Premetto che non ho mai condiviso l’interpretazione della politica di Renzi, del suo linguaggio e della sua attività, come una nuova forma di berlusconismo. Sono identificazioni che mi lasciano sempre perplesso, frettolose e un po’ superficiali. Poi all’improvviso una domenica accade un fatto, una dichiarazione apparentemente marginale che mi costringe a ripensarci. Protagonista la ministra Boschi che nel corso di una manifestazione elettorale se ne esce con questa domanda retorica: “La scuola solo in mano ai sindacati funziona?”. E, tanto per non lasciare spazio a dubbi sul suo pensiero, aggiunge “io credo di no”. Neanch’io lo credo. E penso che non lo creda nessuno. Neppure un leader sindacale, neppure l’insegnante più sindacalizzato auspica una scuola in mano “solo” al sindacato. Il problema non esiste. Esiste invece un altro problema che le parole della ministra aprono, senza che lei se ne accorga. In mano a chi è, in mano di chi è stata la scuola pubblica italiana in questi anni? Direi a nessuno. Non certo ai sindacati, spesso divisi, poco rappresentativi, non in grado di incidere con i loro interventi e, di conseguenza, travolti da una generale sfiducia nei loro confronti. Non ai ministri che si sono succeduti negli ultimi vent’anni, pessimi, senza un vero progetto che non fossero le panzane delle tre i o quello di usare la scuola per fare cassa con tagli orizzontali ideati da quel genio di Tremonti. Una parentesi doverosa: si salva da questa galleria degli orrori il ministro Profumo che nei pochi mesi del suo mandato ha lavorato bene su poche idee semplici e razionali, rivelandosi a posteriori uno dei pochi politici veri in un governo di sedicenti tecnici che giustamente Orfini ha designato come “pippe”. E in questa definizione è stato generoso.

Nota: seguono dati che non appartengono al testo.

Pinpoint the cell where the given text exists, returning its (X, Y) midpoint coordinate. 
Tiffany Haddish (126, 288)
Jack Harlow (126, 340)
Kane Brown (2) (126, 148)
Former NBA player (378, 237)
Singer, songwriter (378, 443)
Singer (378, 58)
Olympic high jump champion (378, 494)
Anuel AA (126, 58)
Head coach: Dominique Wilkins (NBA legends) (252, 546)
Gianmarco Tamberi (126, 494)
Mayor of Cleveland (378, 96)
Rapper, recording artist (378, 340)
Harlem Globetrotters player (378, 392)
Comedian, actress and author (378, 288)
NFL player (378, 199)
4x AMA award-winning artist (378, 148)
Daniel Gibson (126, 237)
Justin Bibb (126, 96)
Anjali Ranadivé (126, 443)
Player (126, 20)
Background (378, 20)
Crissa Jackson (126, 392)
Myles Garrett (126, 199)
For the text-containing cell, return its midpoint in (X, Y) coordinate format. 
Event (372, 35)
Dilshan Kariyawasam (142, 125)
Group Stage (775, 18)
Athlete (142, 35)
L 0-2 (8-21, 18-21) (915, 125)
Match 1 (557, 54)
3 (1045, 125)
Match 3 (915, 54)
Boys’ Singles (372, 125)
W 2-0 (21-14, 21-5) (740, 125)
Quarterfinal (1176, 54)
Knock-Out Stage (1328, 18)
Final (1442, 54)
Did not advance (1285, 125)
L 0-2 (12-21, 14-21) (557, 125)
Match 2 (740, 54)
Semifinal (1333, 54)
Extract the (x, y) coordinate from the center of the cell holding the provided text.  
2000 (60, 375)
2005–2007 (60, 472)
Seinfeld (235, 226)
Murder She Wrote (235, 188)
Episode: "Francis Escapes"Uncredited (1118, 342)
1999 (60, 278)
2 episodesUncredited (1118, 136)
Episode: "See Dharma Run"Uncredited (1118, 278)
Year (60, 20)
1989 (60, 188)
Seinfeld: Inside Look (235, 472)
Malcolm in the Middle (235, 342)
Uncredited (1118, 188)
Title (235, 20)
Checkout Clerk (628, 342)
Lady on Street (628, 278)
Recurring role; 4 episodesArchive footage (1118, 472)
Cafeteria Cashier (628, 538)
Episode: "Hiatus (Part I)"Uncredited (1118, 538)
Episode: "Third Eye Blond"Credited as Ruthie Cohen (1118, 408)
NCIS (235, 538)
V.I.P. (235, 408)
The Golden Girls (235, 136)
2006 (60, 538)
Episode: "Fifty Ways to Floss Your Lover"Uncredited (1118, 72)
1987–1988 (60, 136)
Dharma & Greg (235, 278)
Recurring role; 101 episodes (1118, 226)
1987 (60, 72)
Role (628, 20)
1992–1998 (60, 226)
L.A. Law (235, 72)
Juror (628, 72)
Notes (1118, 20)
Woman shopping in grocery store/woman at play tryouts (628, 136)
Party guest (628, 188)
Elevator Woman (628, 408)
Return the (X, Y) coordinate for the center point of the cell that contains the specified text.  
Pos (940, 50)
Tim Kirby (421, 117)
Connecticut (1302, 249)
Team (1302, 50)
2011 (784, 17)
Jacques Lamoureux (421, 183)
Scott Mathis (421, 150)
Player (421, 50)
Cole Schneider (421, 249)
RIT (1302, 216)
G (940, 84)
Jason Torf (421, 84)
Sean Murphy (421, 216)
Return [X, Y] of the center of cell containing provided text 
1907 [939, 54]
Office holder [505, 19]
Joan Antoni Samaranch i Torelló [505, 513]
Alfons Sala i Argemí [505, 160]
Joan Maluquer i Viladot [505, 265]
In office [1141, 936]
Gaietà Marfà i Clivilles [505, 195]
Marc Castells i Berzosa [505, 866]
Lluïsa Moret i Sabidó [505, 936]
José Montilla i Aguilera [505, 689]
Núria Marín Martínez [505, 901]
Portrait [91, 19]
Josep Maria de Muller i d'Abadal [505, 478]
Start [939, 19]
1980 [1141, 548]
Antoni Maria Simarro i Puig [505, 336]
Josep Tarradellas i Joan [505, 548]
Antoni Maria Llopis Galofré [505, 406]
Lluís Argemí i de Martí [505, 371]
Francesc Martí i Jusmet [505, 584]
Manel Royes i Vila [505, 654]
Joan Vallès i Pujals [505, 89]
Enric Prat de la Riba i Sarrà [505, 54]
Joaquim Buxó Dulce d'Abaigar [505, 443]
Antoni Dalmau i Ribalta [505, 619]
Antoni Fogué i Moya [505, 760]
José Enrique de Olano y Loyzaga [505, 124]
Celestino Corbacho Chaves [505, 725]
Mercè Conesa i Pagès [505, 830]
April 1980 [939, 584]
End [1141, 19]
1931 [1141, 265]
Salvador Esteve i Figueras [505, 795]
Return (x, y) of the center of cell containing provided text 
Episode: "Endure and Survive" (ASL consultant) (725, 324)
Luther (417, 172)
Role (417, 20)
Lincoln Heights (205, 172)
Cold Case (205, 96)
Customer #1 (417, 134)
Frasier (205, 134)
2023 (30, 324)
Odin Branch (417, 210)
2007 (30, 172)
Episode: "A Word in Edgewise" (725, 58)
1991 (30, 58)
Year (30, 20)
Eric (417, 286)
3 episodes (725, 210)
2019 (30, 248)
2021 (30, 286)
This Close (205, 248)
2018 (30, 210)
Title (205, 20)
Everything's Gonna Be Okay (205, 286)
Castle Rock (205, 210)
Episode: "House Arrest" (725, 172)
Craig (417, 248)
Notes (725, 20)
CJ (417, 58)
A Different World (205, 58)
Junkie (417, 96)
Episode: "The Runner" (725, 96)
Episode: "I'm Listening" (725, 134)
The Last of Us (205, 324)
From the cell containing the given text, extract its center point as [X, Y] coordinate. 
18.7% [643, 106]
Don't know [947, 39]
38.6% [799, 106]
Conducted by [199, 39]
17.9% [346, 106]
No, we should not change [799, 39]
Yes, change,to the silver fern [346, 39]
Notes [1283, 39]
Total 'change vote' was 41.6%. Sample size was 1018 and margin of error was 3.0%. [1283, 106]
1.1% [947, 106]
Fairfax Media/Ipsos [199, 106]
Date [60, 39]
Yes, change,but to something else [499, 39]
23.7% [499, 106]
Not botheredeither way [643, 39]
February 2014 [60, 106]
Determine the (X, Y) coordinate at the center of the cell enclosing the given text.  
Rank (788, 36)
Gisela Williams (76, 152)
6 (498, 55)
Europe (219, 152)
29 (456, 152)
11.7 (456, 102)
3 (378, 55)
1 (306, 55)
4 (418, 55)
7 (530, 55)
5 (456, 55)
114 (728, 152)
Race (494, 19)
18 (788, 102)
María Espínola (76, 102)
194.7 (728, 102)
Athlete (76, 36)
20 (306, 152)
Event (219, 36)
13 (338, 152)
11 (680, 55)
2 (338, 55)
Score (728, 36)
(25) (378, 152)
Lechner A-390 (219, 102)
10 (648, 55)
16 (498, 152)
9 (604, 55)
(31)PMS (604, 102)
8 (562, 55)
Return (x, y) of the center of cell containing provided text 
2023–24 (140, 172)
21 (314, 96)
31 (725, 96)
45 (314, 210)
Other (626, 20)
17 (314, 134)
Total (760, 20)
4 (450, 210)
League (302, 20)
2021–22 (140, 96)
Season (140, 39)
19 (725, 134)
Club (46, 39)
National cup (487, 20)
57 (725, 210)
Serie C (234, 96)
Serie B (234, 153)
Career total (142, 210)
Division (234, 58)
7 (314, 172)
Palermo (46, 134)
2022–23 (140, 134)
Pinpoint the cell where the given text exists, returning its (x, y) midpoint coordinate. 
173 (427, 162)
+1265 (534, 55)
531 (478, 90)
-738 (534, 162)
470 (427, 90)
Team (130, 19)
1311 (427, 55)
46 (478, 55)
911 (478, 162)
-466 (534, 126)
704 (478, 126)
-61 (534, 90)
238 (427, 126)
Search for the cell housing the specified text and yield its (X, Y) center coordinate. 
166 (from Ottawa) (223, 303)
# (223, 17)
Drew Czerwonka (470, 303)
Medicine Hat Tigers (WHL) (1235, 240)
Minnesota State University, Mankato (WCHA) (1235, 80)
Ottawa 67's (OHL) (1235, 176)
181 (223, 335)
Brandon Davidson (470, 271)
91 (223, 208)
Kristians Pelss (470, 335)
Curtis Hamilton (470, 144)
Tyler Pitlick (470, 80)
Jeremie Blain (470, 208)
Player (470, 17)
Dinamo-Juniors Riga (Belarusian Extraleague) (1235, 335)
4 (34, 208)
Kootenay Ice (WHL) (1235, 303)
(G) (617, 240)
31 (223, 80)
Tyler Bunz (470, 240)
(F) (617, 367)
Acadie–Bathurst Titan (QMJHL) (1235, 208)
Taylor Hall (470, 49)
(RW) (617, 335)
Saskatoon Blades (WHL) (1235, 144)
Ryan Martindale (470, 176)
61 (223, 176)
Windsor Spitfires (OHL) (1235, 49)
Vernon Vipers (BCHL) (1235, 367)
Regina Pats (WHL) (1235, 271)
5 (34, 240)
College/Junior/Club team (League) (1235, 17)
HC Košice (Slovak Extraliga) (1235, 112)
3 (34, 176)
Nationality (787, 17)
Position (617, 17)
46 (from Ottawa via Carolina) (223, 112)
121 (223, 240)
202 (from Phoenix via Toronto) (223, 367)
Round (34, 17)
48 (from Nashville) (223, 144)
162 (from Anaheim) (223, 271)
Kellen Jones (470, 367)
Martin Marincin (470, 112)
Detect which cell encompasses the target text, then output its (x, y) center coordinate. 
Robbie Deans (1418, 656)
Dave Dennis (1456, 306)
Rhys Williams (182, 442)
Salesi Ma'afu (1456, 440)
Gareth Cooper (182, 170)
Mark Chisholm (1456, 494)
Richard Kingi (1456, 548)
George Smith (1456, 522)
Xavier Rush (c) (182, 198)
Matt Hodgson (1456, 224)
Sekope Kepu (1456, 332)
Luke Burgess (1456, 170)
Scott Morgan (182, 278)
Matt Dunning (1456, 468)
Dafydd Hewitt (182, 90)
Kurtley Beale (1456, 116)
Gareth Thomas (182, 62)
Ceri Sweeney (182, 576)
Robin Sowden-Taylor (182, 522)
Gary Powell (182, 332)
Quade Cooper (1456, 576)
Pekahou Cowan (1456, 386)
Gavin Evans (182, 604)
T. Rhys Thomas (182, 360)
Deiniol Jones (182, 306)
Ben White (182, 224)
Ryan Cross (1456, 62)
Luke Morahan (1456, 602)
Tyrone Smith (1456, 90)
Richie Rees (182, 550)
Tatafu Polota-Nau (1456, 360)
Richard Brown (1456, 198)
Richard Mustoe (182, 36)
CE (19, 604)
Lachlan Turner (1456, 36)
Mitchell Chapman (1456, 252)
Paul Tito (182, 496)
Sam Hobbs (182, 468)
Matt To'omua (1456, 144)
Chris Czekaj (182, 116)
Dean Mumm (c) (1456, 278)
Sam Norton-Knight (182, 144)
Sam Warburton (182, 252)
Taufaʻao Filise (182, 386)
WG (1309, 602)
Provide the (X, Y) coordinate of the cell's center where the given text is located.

Ma torniamo alla scuola, che non è neppure in mano ai presidi, ai mitici dirigenti a cui dovrebbero andare nei piani renziani straordinari poteri e responsabilità, ma che, almeno per ora, mi sono parsi classe dirigente più di nome che di fatto, non certo un gruppo capace di trainare in avanti il sistema sul piano culturale e che, a onor del vero, sono stati costretti a fare, come si suol dire, le nozze con i fichi secchi. Non si può certo dire, di questi tempi, che la scuola sia in mano agli studenti, poverini, vittime di un tempo gramo in cui si trovano costretti a fare ogni giorno “il lavoro duro di essere uomo e non sapere cosa sarà il futuro” (eh! Baglioni sì che ci capiva della condizione giovanile). Non restano che gli insegnanti.

Loro sì che hanno avuto in questi anni in mano la scuola. Ma non nel senso in cui l’intende la Boschi. Hanno avuto in mano la scuola non come potere decisionale, ma nel senso che hanno tirato avanti la carretta, arrabattandosi ogni giorno per risolvere i problemi, con stipendi inadeguati, facendo salti mortali per far trovare la carta igienica nel gabinetti e i libri in biblioteca, per studiare un’offerta formativa dignitosa nei singoli istituti senza nessuna organizzazione che li sostenesse, né i sindacati, né i politici a cui spetterebbero per primi questi compiti. E allora la domanda retorica della ministra è solo una sparata antisindacale, fatta ad arte per alimentare dei sospetti, per inventare un pericolo che non c’è da nessuna parte, per creare il solito fumus anticomunuista già visto e sentito mille volte: una forma di comunicazione veramente alla Berlusconi, che assimila un governo che voleva “cambiare verso” al paese ai peggiori metodi di propaganda dei suoi predecessori e che rivela come purtroppo una certa dose di berlusconismo sia davvero presente nel renzismo.